Starting after a 4-week recovery period, animals with a 6-OHDA lesion that met the inclusion criterion of three or fewer forelimb adjusting steps received drug treatments on five consecutive days/week (Mon–Fri), for two or three weeks. In week 1, all rats received a daily vehicle injection (10% Cremophor EL in 0.9% saline, 2 mL/kg, i.p.; Sigma-Aldrich), followed 30 min later by the L-DOPA (LD) injection (5 mg/kg, i.p., 2 mL/kg; Alfa Aesar, Tewksbury, MA, USA; coadministered with 12.5 mg/kg benserazide HCl; Sigma-Aldrich). In week 2, one cohort received the same treatment of vehicle + L-DOPA as in week 1 (6/Veh/LD; n = 8), and a second cohort received a treatment of vilazodone HCl (VIL) (10 mg/kg, i.p.; Cayman Chemical, Ann Arbor, MI, USA; in 10% Cremophor EL), followed 30 min later by L-DOPA (6/VIL/LD; n = 14).
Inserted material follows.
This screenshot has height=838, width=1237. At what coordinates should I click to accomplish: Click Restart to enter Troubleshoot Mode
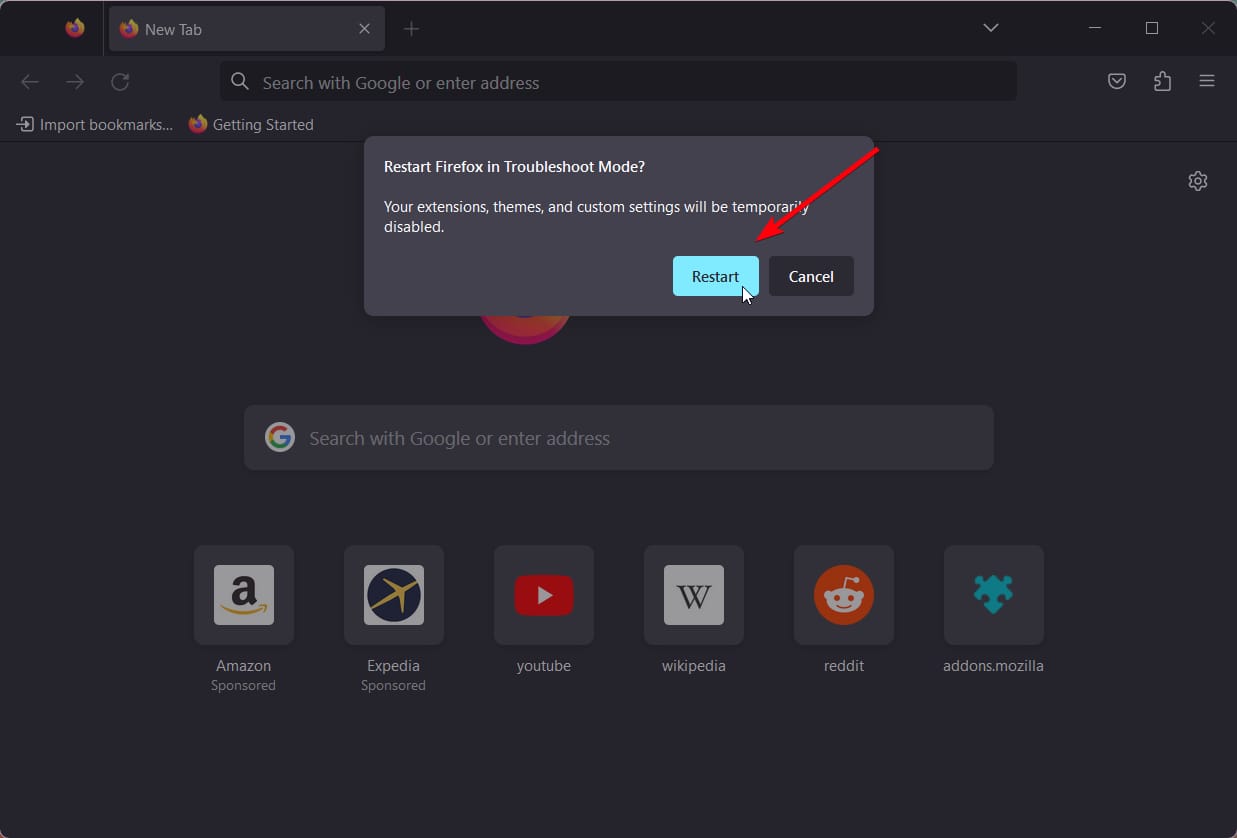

To assess a potential role for 5-HTr_1A in mediating the actions of vilazodone, a third cohort of 6-OHDA-infused rats received vehicle + L-DOPA (6/Veh/LD) in week 1, vilazodone + L-DOPA (6/VIL/LD) in week 2, and in week 3, they received the selective 5-HTr_1A antagonist N-[2-[4-(2-methoxyphenyl)-1-piperazinyl]ethyl]-N-2-pyridinyl-cyclo- hexanecarboxamide, 2Z-butenedioate (WAY-100635 (WAY); 0.5 mg/kg, i.p.; Cayman Chemical) 5 min prior to the vilazodone treatment (6/W/VIL/LD; n = 11), in a within-subject design.